# air filter change on N54



## ed2008 (Jun 17, 2007)

Hey guys & girls. Has anyone changed the air filter on their N54 engine that would be willing to share the process? Just in case there is something unusual to watch-out for, it would be nice to have some instructions or guide. You can see from my signature what kind of car this is in, in case that makes a difference. Thanks for the help.


----------



## BerfsBimmer (Aug 25, 2007)

Don’t really need a DIY, as the N54 filter is one of the easiest around. Use a screwdriver to pop open the four clips on the cover. Remove the cover and the filter is right there.


----------



## ed2008 (Jun 17, 2007)

Thanks. Didn't want to take any chances.


----------



## ed2008 (Jun 17, 2007)

p.s. I've got my original HPFP also. June '08 build, 25,000 miles. when was yours built? I think it makes a difference. Also, I don't let my tank get below 1/4 full, and ran no ethanol gas until a couple of months ago, when the last station in my area went to "up to 10%".


----------



## BerfsBimmer (Aug 25, 2007)

ed2008 said:


> p.s. I've got my original HPFP also. June '08 build, 25,000 miles. when was yours built? I think it makes a difference. Also, I don't let my tank get below 1/4 full, and ran no ethanol gas until a couple of months ago, when the last station in my area went to "up to 10%".


I've got a last week of Sept. '07 build. I'm just past 40k on the original HPFP. There are lots of debates and theories, especially in the 3 series sub-forum, regarding possible causes for failures. Personally, I don't subscribe to the low tank or ethanol theories. I usually don't fill up until the tank light goes off. Quite often, I will even get down in the 20 - 30 miles remaining range.
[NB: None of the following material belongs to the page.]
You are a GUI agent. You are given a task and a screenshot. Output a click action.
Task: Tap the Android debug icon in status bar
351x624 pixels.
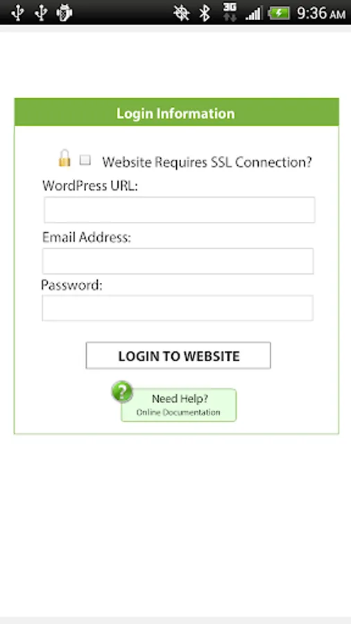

Too bad you lost your source for ethanol free gas. I've gotten it a few times in N.M. I like it mainly for the better mpg it gives.


----------



## ed2008 (Jun 17, 2007)

Personally, I don’t subscribe to the low tank or ethanol theories. I usually don’t fill up until the tank light goes off. Quite often, I will even get down in the 20 - 30 miles remaining range.

So, do you think it is inconsistency in the part manufacture?


----------